As the resident begins to need assistance with personal care needs like bathing, toileting or walking, they must move into the Assisted Living section of the CCRC. This area has more of a nursing presence and closer supervision of the residents. CNA’s, Home Health Aides, or Nurse Aides will assist with those personal care items that need help. With this transition usually comes a higher monthly cost.
Skilled Nursing Assistance is the highest level of care provided in CCRC’s. You would probably think of this as a Nursing Home, but still on the campus. It will have the highest monthly cost for the resident, but it provides constant nursing supervision of the resident. Frequently when a couple resides in a CCRC, and one spouse needs Skilled Nursing Services, the other spouse will need to remain at their current level of care unless both require the same level of care.
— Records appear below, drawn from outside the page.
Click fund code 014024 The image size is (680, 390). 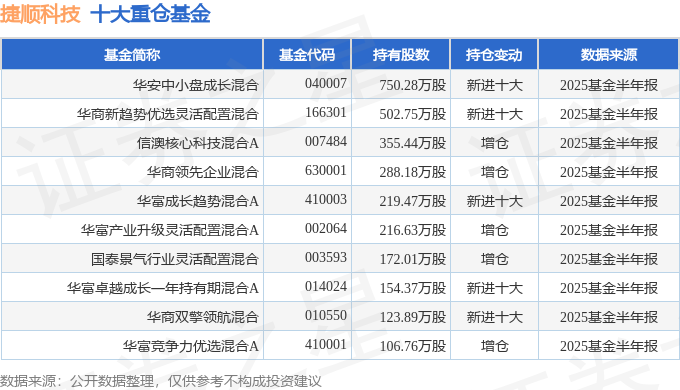[x=326, y=287]
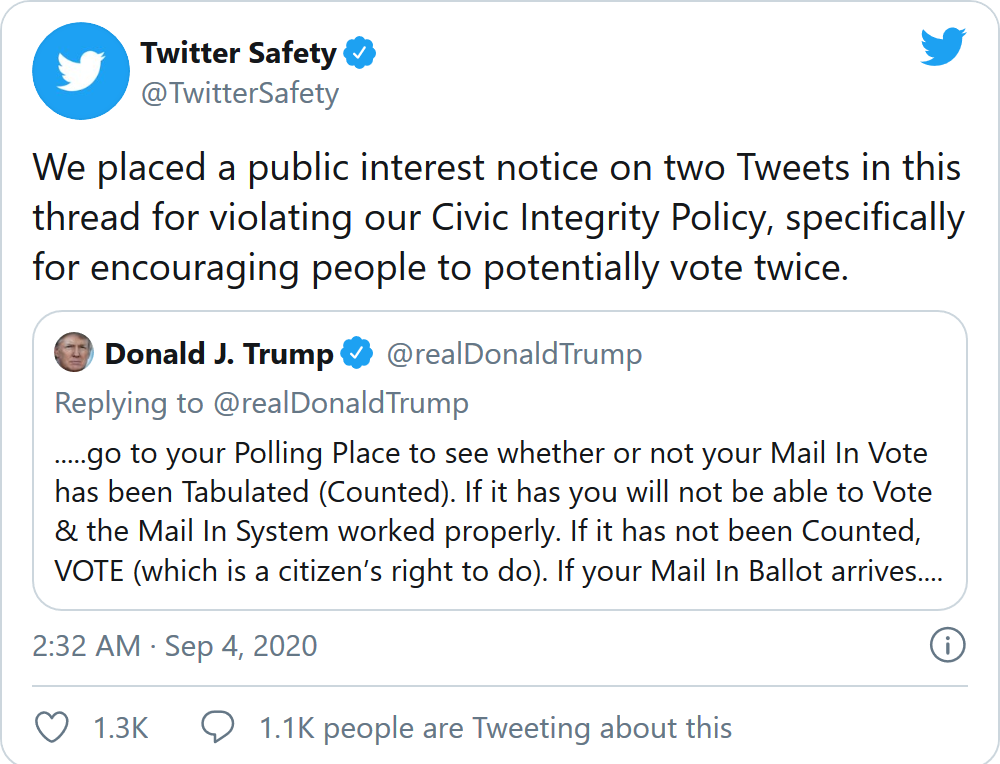Screen dimensions: 1000x764
Task: Like the tweet with the heart icon
Action: click(52, 727)
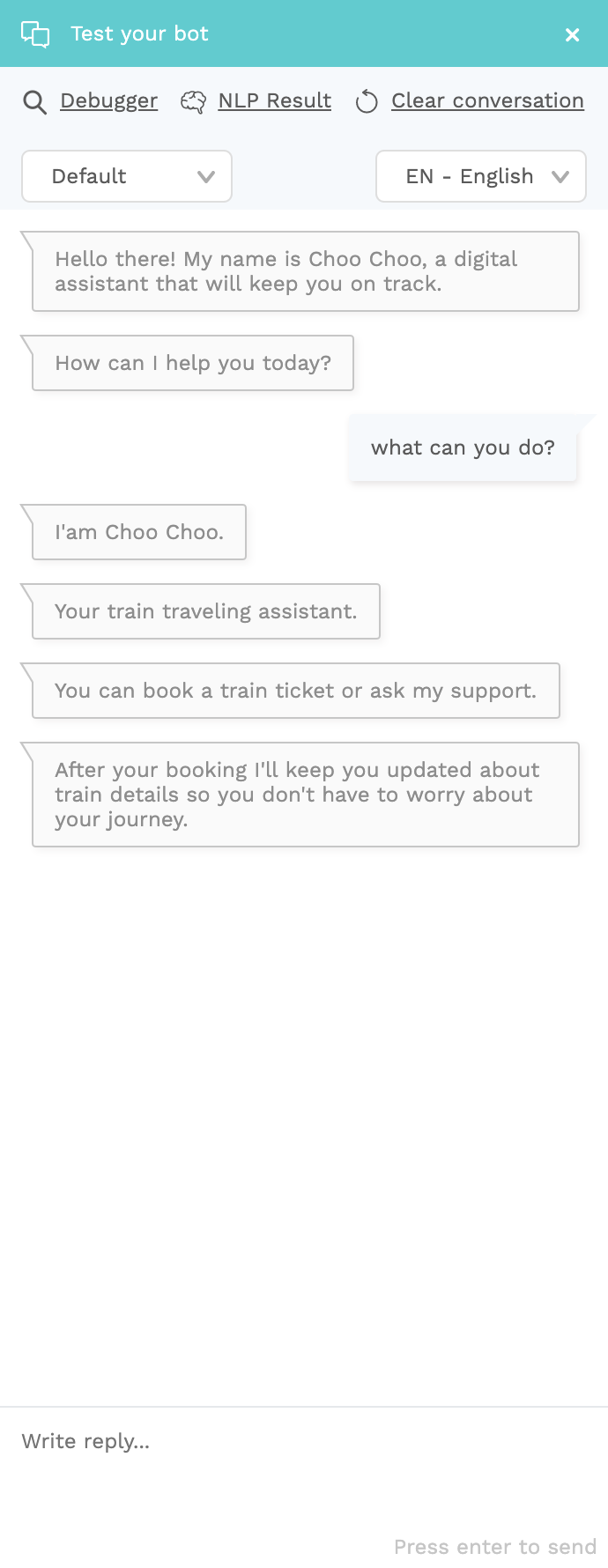Click the 'what can you do?' user message

click(x=463, y=447)
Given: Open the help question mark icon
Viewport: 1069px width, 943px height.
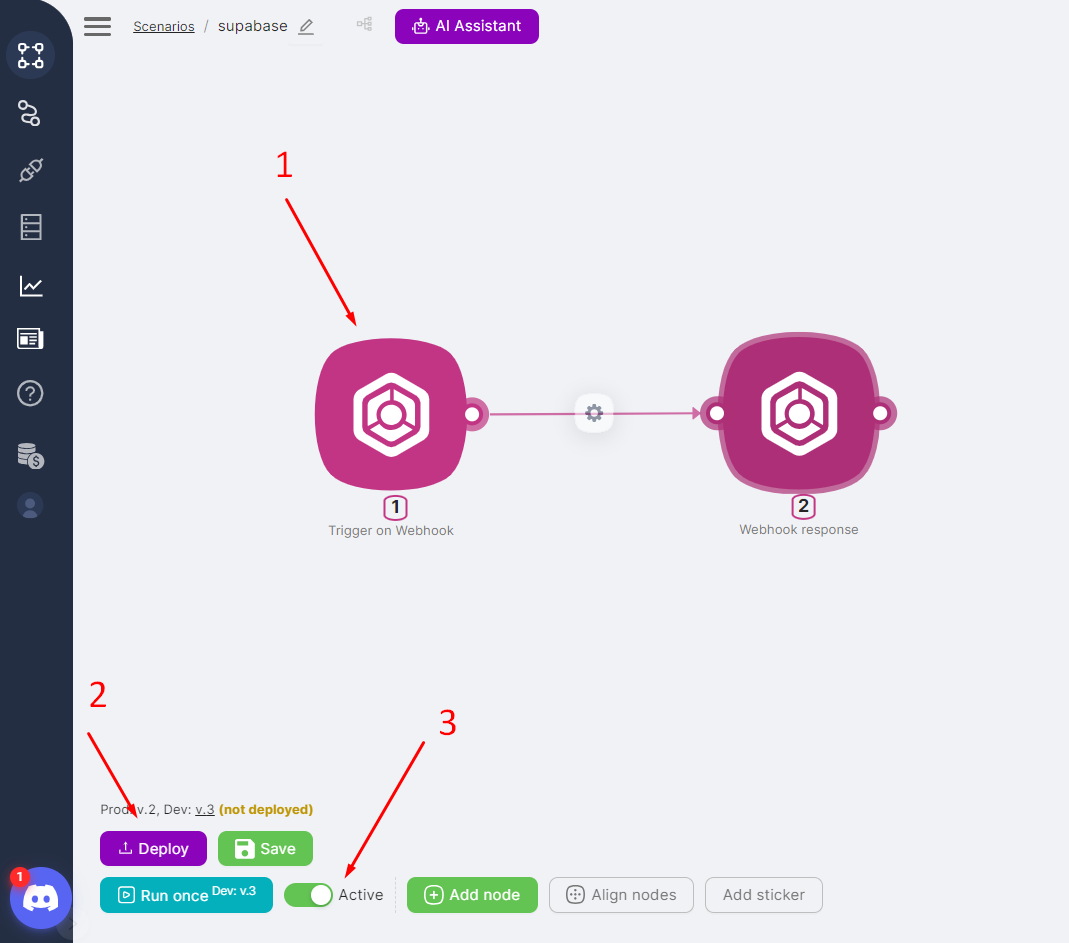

It is sad when a couple married 60+ years must live separately because of the declining health of one.
Payment options for CCRC’s vary greatly. There are many models that may apply. Some require a large sum of money for an entry fee, but remain fairly consistent with the monthly residential fee, even when levels of care increase. Others require a minimal entry fee, but the resident is in a “pay as you go” program where every level of care costs significantly more than the one before.
You might want to check out Genworth’s Cost of Care resource: https://www.genworth.com/aging-and-you/finances/cost-of-care.html
So that’s more or less the rundown on CCRC’s. They can be very expensive but can also be very enjoyable for the socially active retiree. Be sure to ask lots of questions and understand the contract and its requirements. If your loved one has dementia, or if you suspect they might, be sure to ask if the CCRC has a Memory Care facility. That’s also critically important to know. Finally, ask if they allow private duty caregivers in their facilities, and how they screen and track those individuals. Arm yourself with knowledge and visit several times throughout the year before you decide to commit, so you can experience lots of different seasons and conditions within the community. The more you know, the better the decision you can make.